Menurut Wiyadi, ada beberapa pejabat yang di-rolling melapor ke DPRD. Para Plt kadis, kabag, kasubbag, itu mempertanyakan kebijakan Kohar kepada legislator.
"Hal itu melanggar aturan, kecuali jabatan tersebut belum ada Plt-nya, maka bisa diisi dengan Plt. Selain itu, kalau melakukan rolling di lingkungan DPRD kan harus persetujuan DPRD, itu ada aturannya, bukan semau-mau.
Wali kota saja jika rolling pejabat DPRD konsultasi dengan kami, untuk menjaga harmonisasi," kata politikus PDIP ini.
Sementara Juru Bicara Pansus Hak Angket, Nu'man Abdi, mengatakan, surat keputusan DPRD terkait HMP akan secepatnya dikirimkan ke MA.
Nantinya, MA memiliki waktu maksimal 30 hari untuk memproses permohonan hak uji pendapat DPRD tersebut. Terhitung sejak surat diterima MA.

Cuplikan Sumber:
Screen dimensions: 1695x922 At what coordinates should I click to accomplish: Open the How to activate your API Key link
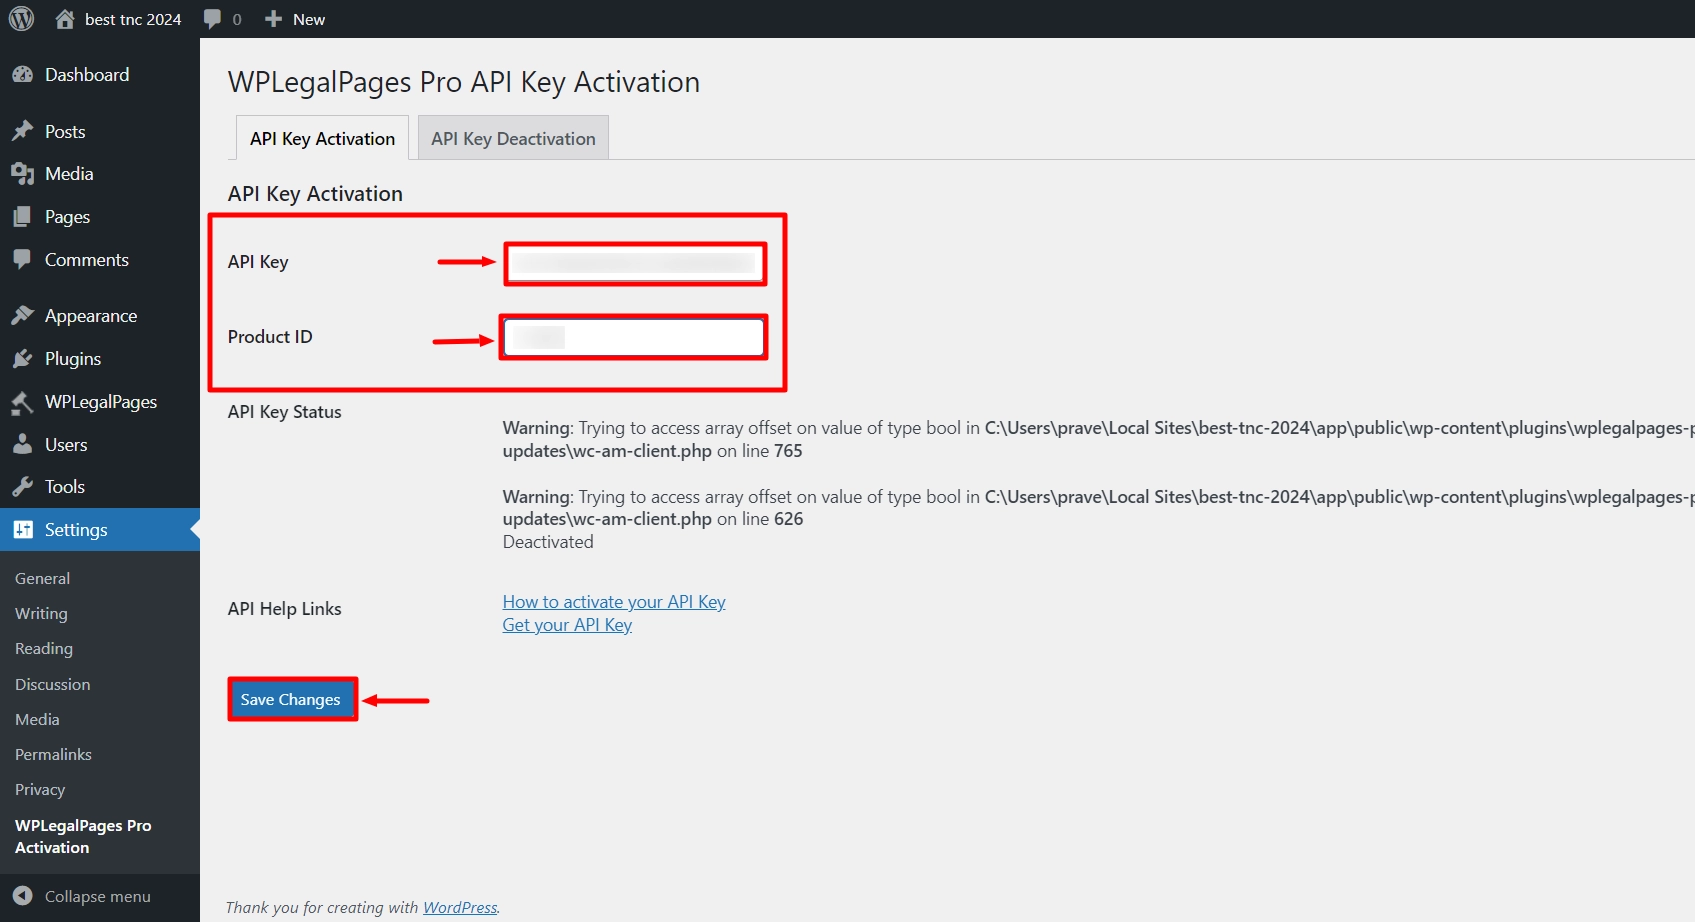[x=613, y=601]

Daftar Tugas:
(1) Tulis ulang paragraf dalam teks yang diberikan yang dimulai dengan "Menurut Wiyadi, ada beberapa pejabat" menjadi satu kalimat yang lebih singkat dengan tetap memuat fakta utamanya.
(2) Salin sama persis bagian teks yang diberikan, mulai dari "Wali kota saja" dan berlanjut sampai "dikirimkan ke MA.".

Daftar Jawaban:
(1) Wiyadi menyebut sejumlah pejabat yang di-rolling, yakni para Plt kadis, kabag, dan kasubbag, melapor ke DPRD dan mempertanyakan kebijakan Kohar kepada legislator.

(2)
Wali kota saja jika rolling pejabat DPRD konsultasi dengan kami, untuk menjaga harmonisasi," kata politikus PDIP ini.
Sementara Juru Bicara Pansus Hak Angket, Nu'man Abdi, mengatakan, surat keputusan DPRD terkait HMP akan secepatnya dikirimkan ke MA.